Material supplied:
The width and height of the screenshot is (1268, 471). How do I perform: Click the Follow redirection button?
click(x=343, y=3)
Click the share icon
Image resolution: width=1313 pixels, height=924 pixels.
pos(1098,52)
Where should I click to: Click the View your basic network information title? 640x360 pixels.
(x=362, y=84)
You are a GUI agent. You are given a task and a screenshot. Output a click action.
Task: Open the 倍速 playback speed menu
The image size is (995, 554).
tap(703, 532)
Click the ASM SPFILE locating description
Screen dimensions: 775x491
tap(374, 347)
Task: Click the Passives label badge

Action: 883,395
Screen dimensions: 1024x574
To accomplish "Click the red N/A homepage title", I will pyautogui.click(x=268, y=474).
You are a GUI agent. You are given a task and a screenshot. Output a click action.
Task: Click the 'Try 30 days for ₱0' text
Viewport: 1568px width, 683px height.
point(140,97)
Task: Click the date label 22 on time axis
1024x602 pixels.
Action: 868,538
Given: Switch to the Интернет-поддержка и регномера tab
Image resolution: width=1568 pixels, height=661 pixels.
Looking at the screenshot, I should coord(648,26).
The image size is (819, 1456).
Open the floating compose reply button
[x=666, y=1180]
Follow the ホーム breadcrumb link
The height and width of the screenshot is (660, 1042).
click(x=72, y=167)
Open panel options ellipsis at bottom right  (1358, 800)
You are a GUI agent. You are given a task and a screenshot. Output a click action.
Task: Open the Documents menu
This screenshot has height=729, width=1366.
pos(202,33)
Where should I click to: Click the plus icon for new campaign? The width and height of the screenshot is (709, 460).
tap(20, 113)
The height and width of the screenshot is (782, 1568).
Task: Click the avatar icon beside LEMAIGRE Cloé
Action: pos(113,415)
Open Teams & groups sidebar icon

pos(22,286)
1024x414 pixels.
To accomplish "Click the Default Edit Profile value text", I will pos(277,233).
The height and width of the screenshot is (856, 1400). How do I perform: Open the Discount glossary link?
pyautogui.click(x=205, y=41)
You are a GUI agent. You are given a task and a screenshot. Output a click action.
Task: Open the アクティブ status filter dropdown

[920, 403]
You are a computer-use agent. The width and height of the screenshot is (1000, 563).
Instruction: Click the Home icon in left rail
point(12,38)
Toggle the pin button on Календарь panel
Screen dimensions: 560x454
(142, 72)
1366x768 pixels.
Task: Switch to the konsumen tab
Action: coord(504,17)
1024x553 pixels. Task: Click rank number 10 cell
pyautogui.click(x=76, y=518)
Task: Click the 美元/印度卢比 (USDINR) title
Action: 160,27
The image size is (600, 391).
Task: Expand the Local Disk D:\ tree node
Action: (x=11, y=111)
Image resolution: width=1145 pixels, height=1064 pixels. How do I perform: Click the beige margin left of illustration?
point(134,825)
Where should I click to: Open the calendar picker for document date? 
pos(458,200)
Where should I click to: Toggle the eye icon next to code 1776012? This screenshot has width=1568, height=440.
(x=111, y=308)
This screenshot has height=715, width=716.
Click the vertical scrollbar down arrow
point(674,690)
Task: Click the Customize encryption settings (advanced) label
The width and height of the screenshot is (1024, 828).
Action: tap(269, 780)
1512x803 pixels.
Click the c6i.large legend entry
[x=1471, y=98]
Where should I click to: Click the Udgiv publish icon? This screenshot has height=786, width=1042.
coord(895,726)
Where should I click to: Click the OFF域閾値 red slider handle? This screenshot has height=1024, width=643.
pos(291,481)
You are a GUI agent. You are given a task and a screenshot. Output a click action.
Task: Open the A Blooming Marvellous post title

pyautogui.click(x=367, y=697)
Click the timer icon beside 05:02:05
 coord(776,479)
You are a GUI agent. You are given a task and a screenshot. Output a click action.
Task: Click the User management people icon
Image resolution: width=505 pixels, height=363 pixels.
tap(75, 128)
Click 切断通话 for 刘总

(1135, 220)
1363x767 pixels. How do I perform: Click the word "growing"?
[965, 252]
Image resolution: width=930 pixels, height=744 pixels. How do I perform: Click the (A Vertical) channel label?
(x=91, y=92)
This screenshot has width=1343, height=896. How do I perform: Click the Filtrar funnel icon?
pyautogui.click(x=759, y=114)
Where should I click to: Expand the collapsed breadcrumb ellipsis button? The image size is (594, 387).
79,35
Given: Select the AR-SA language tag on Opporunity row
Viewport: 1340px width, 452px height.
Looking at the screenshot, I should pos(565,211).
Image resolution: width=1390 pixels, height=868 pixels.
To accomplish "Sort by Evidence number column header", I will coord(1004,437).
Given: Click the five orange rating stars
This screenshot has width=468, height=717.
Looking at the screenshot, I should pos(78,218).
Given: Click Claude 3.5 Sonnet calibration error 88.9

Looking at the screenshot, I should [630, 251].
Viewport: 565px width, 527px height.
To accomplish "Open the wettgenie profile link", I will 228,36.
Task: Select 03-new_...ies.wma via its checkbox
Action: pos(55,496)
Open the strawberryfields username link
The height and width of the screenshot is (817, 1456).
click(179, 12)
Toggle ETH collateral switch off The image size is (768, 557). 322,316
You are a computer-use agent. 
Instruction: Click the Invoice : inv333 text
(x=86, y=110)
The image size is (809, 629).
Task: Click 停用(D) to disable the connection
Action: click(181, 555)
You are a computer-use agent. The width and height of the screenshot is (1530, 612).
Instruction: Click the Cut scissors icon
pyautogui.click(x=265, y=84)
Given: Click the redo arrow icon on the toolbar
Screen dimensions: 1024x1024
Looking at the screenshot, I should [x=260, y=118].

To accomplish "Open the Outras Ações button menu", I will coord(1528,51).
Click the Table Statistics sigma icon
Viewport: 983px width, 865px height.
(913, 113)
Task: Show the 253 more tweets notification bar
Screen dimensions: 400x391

Directions for this task: Give back the entries exactly. Omit none of them.

Exercise solution:
The width and height of the screenshot is (1268, 471). How do I perform: Click the Follow redirection button?
click(x=343, y=3)
Click the share icon
Image resolution: width=1313 pixels, height=924 pixels.
pos(1098,52)
Where should I click to: Click the View your basic network information title? 640x360 pixels.
(x=362, y=84)
You are a GUI agent. You are given a task and a screenshot. Output a click action.
Task: Open the 倍速 playback speed menu
The image size is (995, 554).
tap(703, 532)
Click the ASM SPFILE locating description
Screen dimensions: 775x491
tap(374, 347)
Task: Click the Passives label badge

Action: 883,395
Screen dimensions: 1024x574
To accomplish "Click the red N/A homepage title", I will pyautogui.click(x=268, y=474).
You are a GUI agent. You are given a task and a screenshot. Output a click action.
Task: Click the 'Try 30 days for ₱0' text
Viewport: 1568px width, 683px height.
point(140,97)
Task: Click the date label 22 on time axis
1024x602 pixels.
Action: 868,538
Given: Switch to the Интернет-поддержка и регномера tab
Image resolution: width=1568 pixels, height=661 pixels.
Looking at the screenshot, I should coord(648,26).
The image size is (819, 1456).
Open the floating compose reply button
[x=666, y=1180]
Follow the ホーム breadcrumb link
The height and width of the screenshot is (660, 1042).
click(x=72, y=167)
Open panel options ellipsis at bottom right  (1358, 800)
You are a GUI agent. You are given a task and a screenshot. Output a click action.
Task: Open the Documents menu
This screenshot has height=729, width=1366.
pos(202,33)
Where should I click to: Click the plus icon for new campaign? The width and height of the screenshot is (709, 460).
tap(20, 113)
The height and width of the screenshot is (782, 1568).
Task: Click the avatar icon beside LEMAIGRE Cloé
Action: pos(113,415)
Open Teams & groups sidebar icon

pos(22,286)
1024x414 pixels.
To accomplish "Click the Default Edit Profile value text", I will pos(277,233).
The height and width of the screenshot is (856, 1400). How do I perform: Open the Discount glossary link?
pyautogui.click(x=205, y=41)
You are a GUI agent. You are given a task and a screenshot. Output a click action.
Task: Open the アクティブ status filter dropdown

[920, 403]
You are a computer-use agent. The width and height of the screenshot is (1000, 563).
Instruction: Click the Home icon in left rail
point(12,38)
Toggle the pin button on Календарь panel
Screen dimensions: 560x454
(142, 72)
1366x768 pixels.
Task: Switch to the konsumen tab
Action: coord(504,17)
1024x553 pixels. Task: Click rank number 10 cell
pyautogui.click(x=76, y=518)
Task: Click the 美元/印度卢比 (USDINR) title
Action: 160,27
The image size is (600, 391).
Task: Expand the Local Disk D:\ tree node
Action: (x=11, y=111)
Image resolution: width=1145 pixels, height=1064 pixels. How do I perform: Click the beige margin left of illustration?
point(134,825)
Where should I click to: Open the calendar picker for document date? 
pos(458,200)
Where should I click to: Toggle the eye icon next to code 1776012? This screenshot has width=1568, height=440.
(x=111, y=308)
This screenshot has height=715, width=716.
Click the vertical scrollbar down arrow
point(674,690)
Task: Click the Customize encryption settings (advanced) label
The width and height of the screenshot is (1024, 828).
Action: tap(269, 780)
1512x803 pixels.
Click the c6i.large legend entry
[x=1471, y=98]
Where should I click to: Click the Udgiv publish icon? This screenshot has height=786, width=1042.
coord(895,726)
Where should I click to: Click the OFF域閾値 red slider handle? This screenshot has height=1024, width=643.
pos(291,481)
You are a GUI agent. You are given a task and a screenshot. Output a click action.
Task: Open the A Blooming Marvellous post title

pyautogui.click(x=367, y=697)
Click the timer icon beside 05:02:05
 coord(776,479)
You are a GUI agent. You are given a task and a screenshot. Output a click action.
Task: Click the User management people icon
Image resolution: width=505 pixels, height=363 pixels.
tap(75, 128)
Click 切断通话 for 刘总

(1135, 220)
1363x767 pixels. How do I perform: Click the word "growing"?
[965, 252]
Image resolution: width=930 pixels, height=744 pixels. How do I perform: Click the (A Vertical) channel label?
(x=91, y=92)
This screenshot has width=1343, height=896. How do I perform: Click the Filtrar funnel icon?
pyautogui.click(x=759, y=114)
Where should I click to: Expand the collapsed breadcrumb ellipsis button? The image size is (594, 387).
79,35
Given: Select the AR-SA language tag on Opporunity row
Viewport: 1340px width, 452px height.
Looking at the screenshot, I should pos(565,211).
Image resolution: width=1390 pixels, height=868 pixels.
To accomplish "Sort by Evidence number column header", I will coord(1004,437).
Given: Click the five orange rating stars
This screenshot has width=468, height=717.
Looking at the screenshot, I should pos(78,218).
Given: Click Claude 3.5 Sonnet calibration error 88.9

Looking at the screenshot, I should [630, 251].
Viewport: 565px width, 527px height.
To accomplish "Open the wettgenie profile link", I will 228,36.
Task: Select 03-new_...ies.wma via its checkbox
Action: pos(55,496)
Open the strawberryfields username link
The height and width of the screenshot is (817, 1456).
click(179, 12)
Toggle ETH collateral switch off The image size is (768, 557). 322,316
You are a computer-use agent. 
Instruction: Click the Invoice : inv333 text
(x=86, y=110)
The image size is (809, 629).
Task: Click 停用(D) to disable the connection
Action: click(181, 555)
You are a computer-use agent. The width and height of the screenshot is (1530, 612).
Instruction: Click the Cut scissors icon
pyautogui.click(x=265, y=84)
Given: Click the redo arrow icon on the toolbar
Screen dimensions: 1024x1024
Looking at the screenshot, I should [x=260, y=118].

To accomplish "Open the Outras Ações button menu", I will coord(1528,51).
Click the Table Statistics sigma icon
Viewport: 983px width, 865px height.
(913, 113)
Task: Show the 253 more tweets notification bar
Screen dimensions: 400x391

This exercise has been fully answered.